▶ **Alıntı**
▼
İşte bu bilince ve tarihe sahip olan ADD, özellikle bu dört şeye, ilkeye sahip çıkmaya çalışacak. Hiç duraksamadan, tereddüt etmeden sahip çıkmaya devam edecek; – din, dil, ırk, etnik köken, mezhep, cinsiyet ayırımı yapılmaksızın eşit bireylerden oluşan millet anlayışı ; – kadın – erkek eşitliği; – eğitimin birliği ilkesi; – ve laik hukuk anlayışı.
▲
▶ **Görev**
Dört ilkeyle ilgili alıntının "İşte bu bilince" ifadesinden "laik hukuk anlayışı." ifadesine kadar olan kısmını, bu son ifade de dâhil olmak üzere, "ADD" yerine "dernek" koyarak yeniden yazın.

▶ **Veri Bölümü**
▼
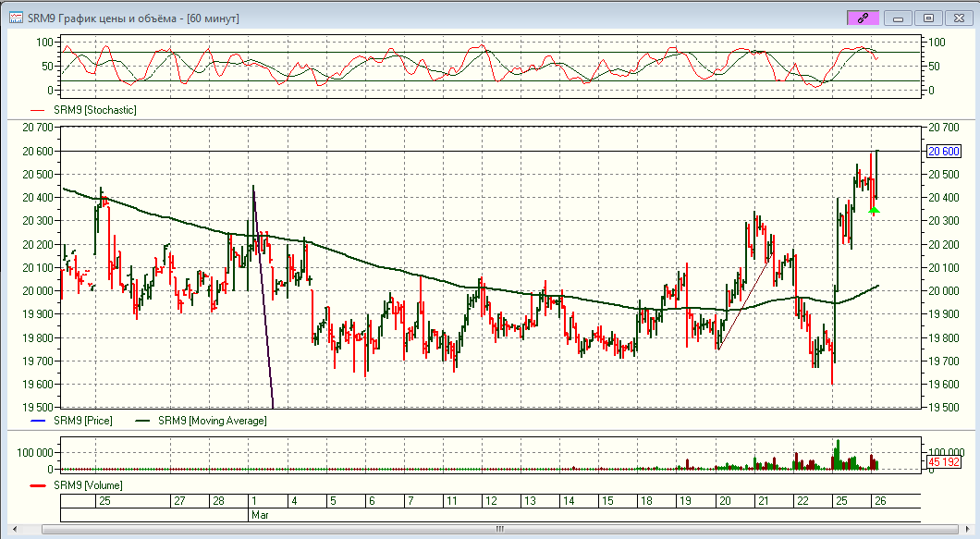Click the blue SRM9 [Price] legend marker
The width and height of the screenshot is (980, 539).
37,421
▲
▶ **Alıştırma Cevabı**
İşte bu bilince ve tarihe sahip olan dernek, özellikle bu dört şeye, ilkeye sahip çıkmaya çalışacak. Hiç duraksamadan, tereddüt etmeden sahip çıkmaya devam edecek; – din, dil, ırk, etnik köken, mezhep, cinsiyet ayırımı yapılmaksızın eşit bireylerden oluşan millet anlayışı ; – kadın – erkek eşitliği; – eğitimin birliği ilkesi; – ve laik hukuk anlayışı.